83-year-old toilet roll beats Tring Emperor Penguin for coveted museum award

A toilet roll dating back to 1936 has been voted the most-loved object owned by a county's museum.

The object beat 10 other museums which nominated items, including Tring's Emperor Penguin specimen, to win Hertfordshire Association of Museums' Object of the Year award.

The toilet roll has been described as the Letchworth's oldest

The toilet roll has been described as the Letchworth's oldest

The roll, manufactured by EE Russell, is on display at the Garden City Collection in Letchworth.

Julie Gregson, Head of Heritage Services at Hertfordshire County Council, said: “It was fantastic to see such a high standard of entries from a range of projects, highlighting the quality and quantity of activities taking place in Hertfordshire which have been described by the judges as innovative, ambitious, rewarding and valuable.

"The winning toilet roll is not only unusual but also shows Hertfordshire’s fascinating and varied history.”

Tring Natural History Museum's Emperor Penguin, was collected by British botanist and explorer Sir Joseph Dalton Hooker, who was also assistant surgeon aboard HMS Erebus on the Ross expedition to the Antarctic (1839-1843).

Emperor Penguin at the Natural History Museum in Tring

Emperor Penguin at the Natural History Museum in Tring

This penguin was one of the first specimens from the voyage to be brought to Britain and is the type specimen from which its species was scientifically described.
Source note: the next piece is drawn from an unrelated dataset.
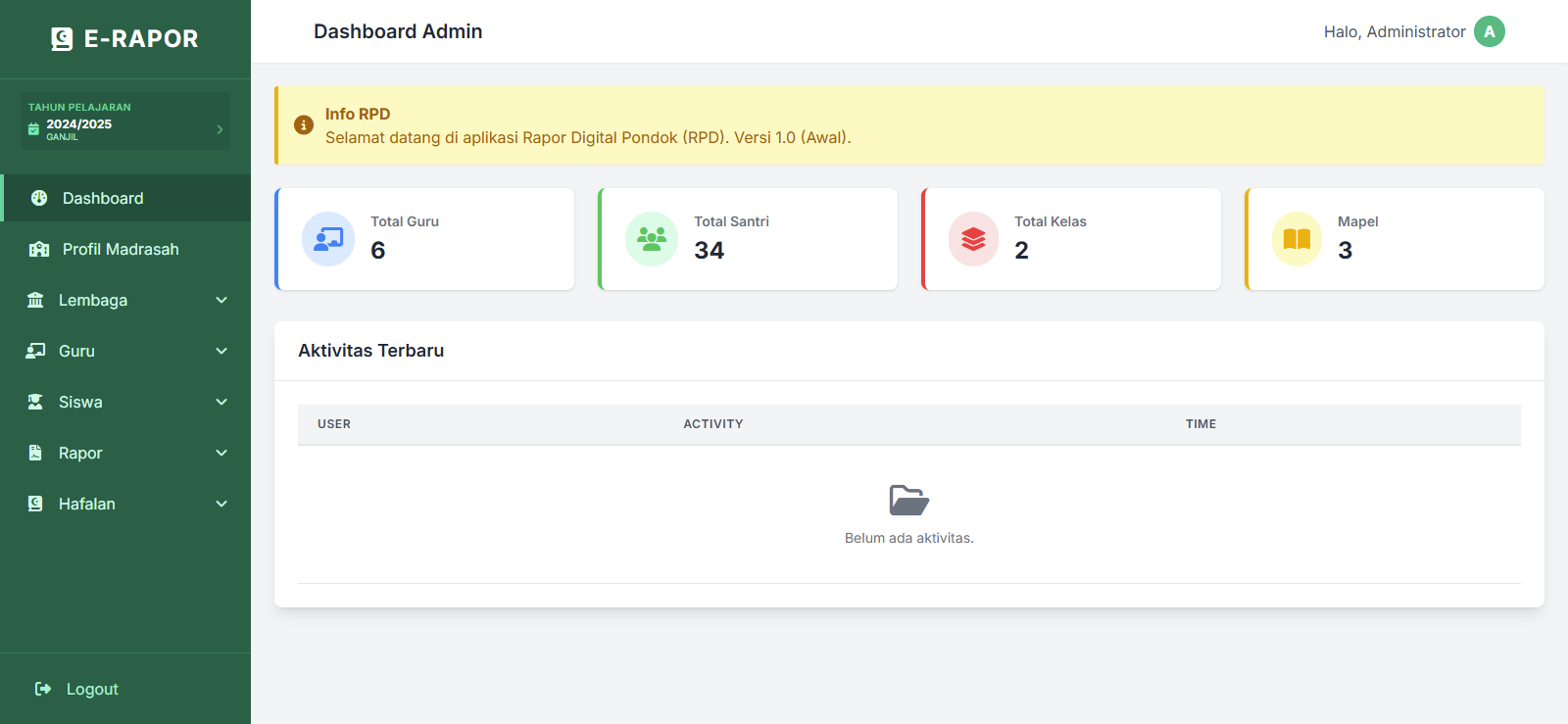Click the Logout link
Viewport: 1568px width, 724px height.
point(91,689)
More than 1,600 members of the public voted for their object of the year from a choice of eleven which included; The Royston Tapestry from Royston Museum, a Shell Mosaic from St Albans Museum, and a 1793 Offley Fire Engine from North Hertfordshire Museum.

At last year's inaugural awards, it was won by Charlie the Chimp from Watford Museum which got more than 65 per cent of the public vote.